Вспомнила его я только недавно, только теперь, в Иерусалиме, после радиоинтервью с хаззаном, который приехал недавно из Ташкента.
«Искусство? — удивлялся он. — Тут душа нужна и знание стиля. Слово песню ограничивает, она тогда меньше значит, меньше стоит. Можно и импровизировать, — почему нет? Но, конечно, есть мелодии — „Кол нидре“, например, и еще несколько — тут импровизировать нельзя: они передаются из поколения в поколение без изменений».
И я вспомнила.
Та фраза! Из «Кол нидре». Уже я знала: это не молитва, а «формула отказа», отказа от всех навязанных обетов и присяг, что сложилась, вероятно, в Испании, еще при вестготских королях. И там ничего нельзя менять? Значит, с тех пор передается эта мелодия из поколения в поколение? И потому Милкина мама и смогла его поправить — она помнила. И дедушка с ней сразу тогда согласился. У нее в самом деле слух был очень точный, может быть, даже абсолютный.
— Вы двадцать лет прожили в России, — сказал ведущий. — Ваше время — время гитары. Почему же все пели под гитару, а вы…
— Конечно, это семья, — отвечал хаззан. — Моя семья — традиционная. И я знал… Я стремился. Но, конечно, еще не достиг… Видите, когда я был маленький, я слышал у нас в Ташкенте одного хаззана. Даже не знаю, откуда он приехал. Очень ненадолго. Я всюду бегал за ним. Он скоро уехал, не знаю куда. Тогда я стеснялся спросить, а потом некого было.
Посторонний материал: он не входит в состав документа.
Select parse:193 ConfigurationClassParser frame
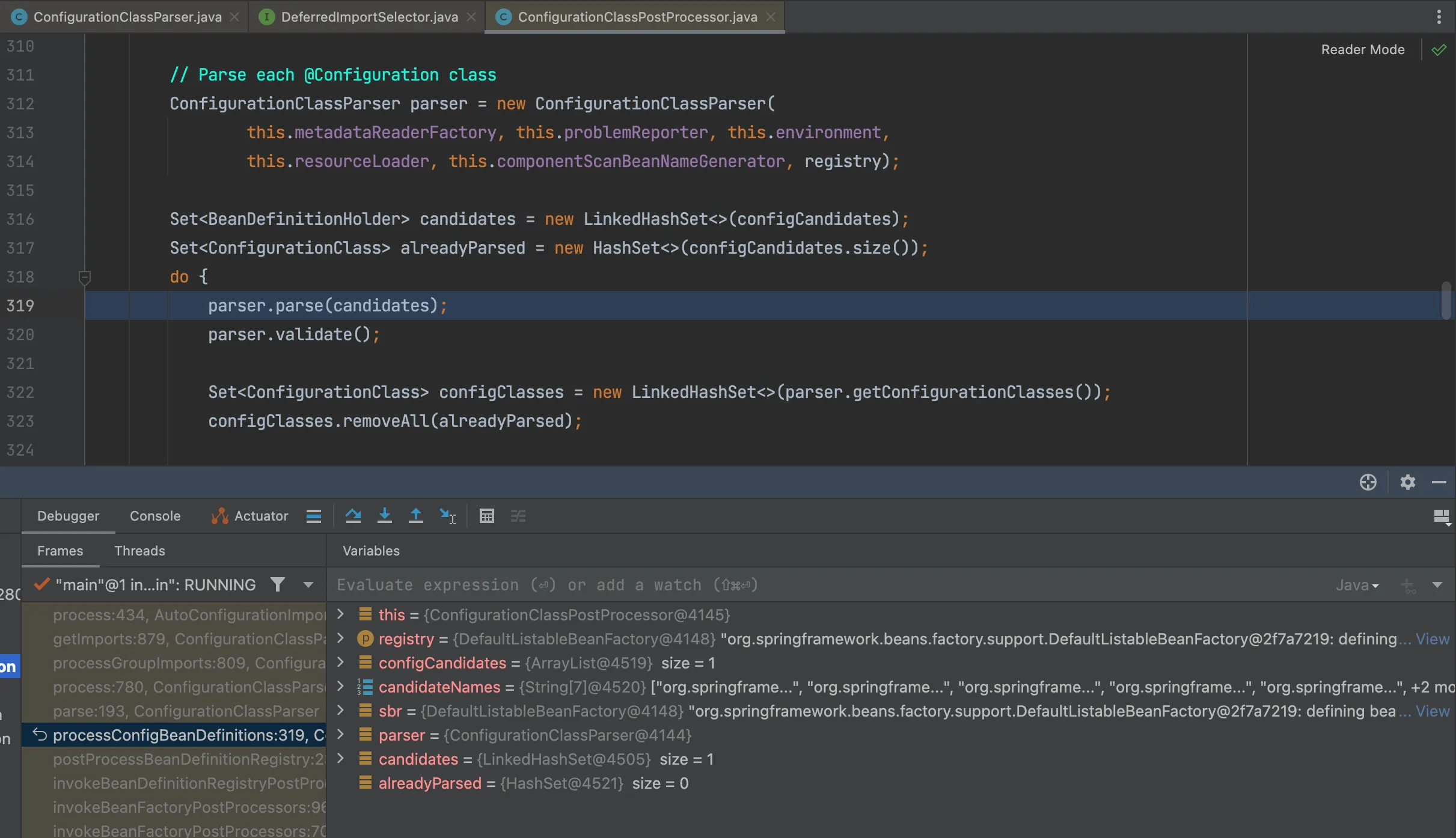 185,711
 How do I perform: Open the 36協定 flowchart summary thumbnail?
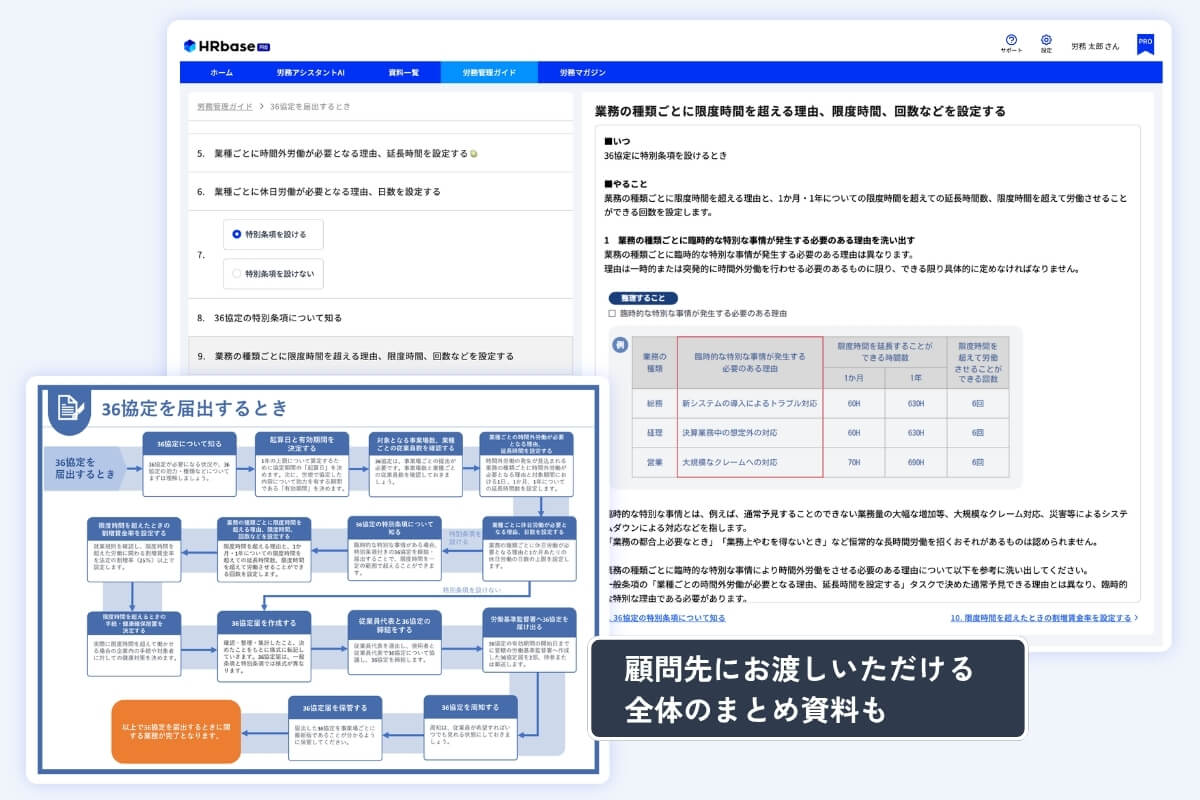tap(318, 580)
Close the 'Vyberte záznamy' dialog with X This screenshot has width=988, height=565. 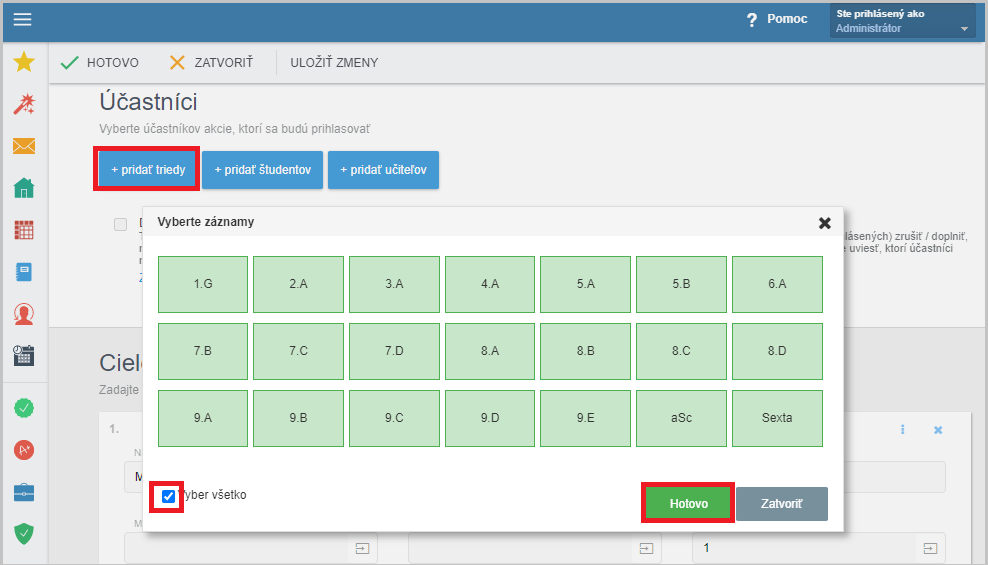click(x=825, y=223)
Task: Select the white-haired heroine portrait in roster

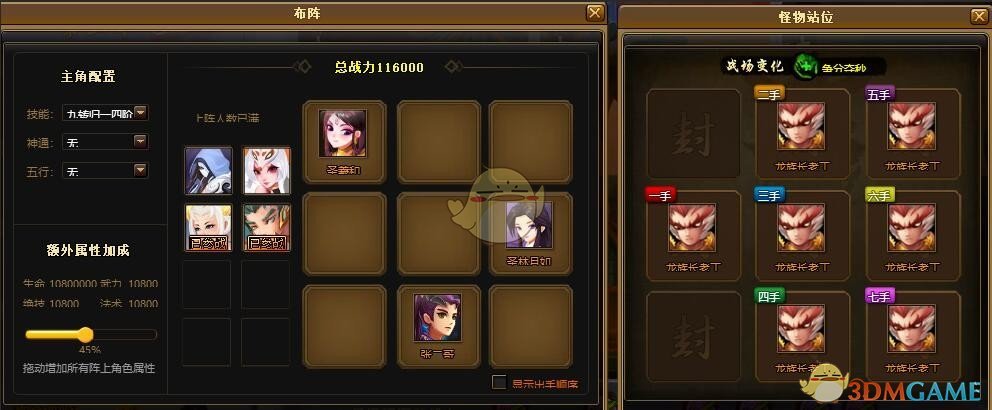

И вот он… Я даже не знаю, что в нем было… Голос, наверное, «спинто», драматический тенор, как у меня, но он все мог петь, и то, что для лирического тенора, тоже… но, наверно, не только в этом дело. Он до сих пор для меня звучит. Он пел «Кол нидре», такого «Кол нидре» я в жизни больше не слышал. Он поет — и все на цыпочки становятся, тянутся за голосом… нет, это нельзя пересказать.
Потом, когда пошла запись пения этого ташкентца, я все ждала — не услышу ли я опять… Нет, не услышала — голос его был осторожен, мягок и не рвался очертя голову вверх, а плавал, играл на средних высотах, а я слушала и ждала: ну? ну?